The Legend of the Drunken Master (known in the East, and to hardcore fans, as Drunken Master 2): Jackie Chan and the best fight scene ever. The late great film critic Roger Ebert has placed Jackie Chan’s blend of amazing physicality and comedic timing up on a pedestal with the likes of Buster Keaton. Ebert said of the final fight scene in Drunken Master 2: “It may not be possible to film a better fight scene.” Nuff said.
Hero: visually unparalleled. Every scene in this film overflows with elegance and stunning beauty, thanks largely to the direction of Zhang Yimou, mainland China’s finest director. The fight scenes are balletic in their drama and grace. Donnie Yen and Jet Li defy gravity in this fight to the death.
Kill Bill Volume 1: The Bride versus Gogo. Quentin Tarantino draws inspiration from seemingly every iconic martial arts movie ever in his brilliant Kill Bill series. Here, The Bride is outmatched and left defenseless but finds a way to blindside her opponent with a surprise attack. What follows is The Bride’s rampage against the Crazy 88. Simply glorious.
Iron Monkey: fire fight. Donnie Yen solidified himself as a big action star in this film about Wong Fei-Hung, a folk hero often celebrated in Chinese films. The fight scenes in Iron Monkey are unbelievably well choreographed in the Southern Hung Ga fighting style. In this scene, there’s an added level of danger as three fighters battle it out on top of sticks, on top of fire, with sticks on fire.
Kung Fu Hustle: tone death. This wonderful scene is full of gravitas thanks in no small part to the solemn guzheng music being played. What makes this even more awesome is that the musicians are actually blind assassins hired to kill three of the film’s martial arts masters.
Crouching Tiger Hidden Dragon: a full arsenal. This scene featuring Michelle Yeoh and Zhang Ziyi beautifully showcases the Northern styles of wushu, Chinese martial arts, which have a fluidity punctuated by swift directional changes and attacks. Yeoh’s character demonstrates several traditional chinese weapons, including the Chinese broad sword, spear, hook swords, and monk spade.
Kill Zone: knife versus stick. This is an amazing fight scene with some of the best close combat weapon work I’ve seen. Much of the scene was improvised between Donnie Yen and Wu Jing, and it worked in their favor. You can really see the utilization of fakes and feints by each fighter, and their opponent’s reactions, in a way that would be difficult if not impossible to rehearse. When it comes to fight choreography, Donnie Yen just gets it.

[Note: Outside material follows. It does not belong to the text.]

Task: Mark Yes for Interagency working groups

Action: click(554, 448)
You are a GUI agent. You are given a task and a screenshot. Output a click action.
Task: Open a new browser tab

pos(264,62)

Flashpoint: a blend of styles. One of the most well rounded fight scenes I’ve seen. As mixed martial arts (MMA) has continued to evolve, Donnie Yen has incorporated MMA techniques into his fight choreography since the mid-2000s. Here, Yen’s character throws everything but the kitchen sink at his opponent, from double leg take downs to scissor sweeps and heel hooks.
The Legend of Fong Sai Yuk: fighting blind against 100 swordsmen. Although martial arts movies are full of one versus many scenarios, nothing seems more outlandish than fighting 100 swordsmen blindfolded. But suspending your disbelief and witnessing the impossible unfold can be a beautiful thing.
The Way of the Dragon: Bruce Lee versus Chuck Norris. A classic battle between the Jeet Kune Do of Bruce and the karate of Chuck. More than 40 years later, fans of each martial artist are still debating about who would have been victorious in a real fight.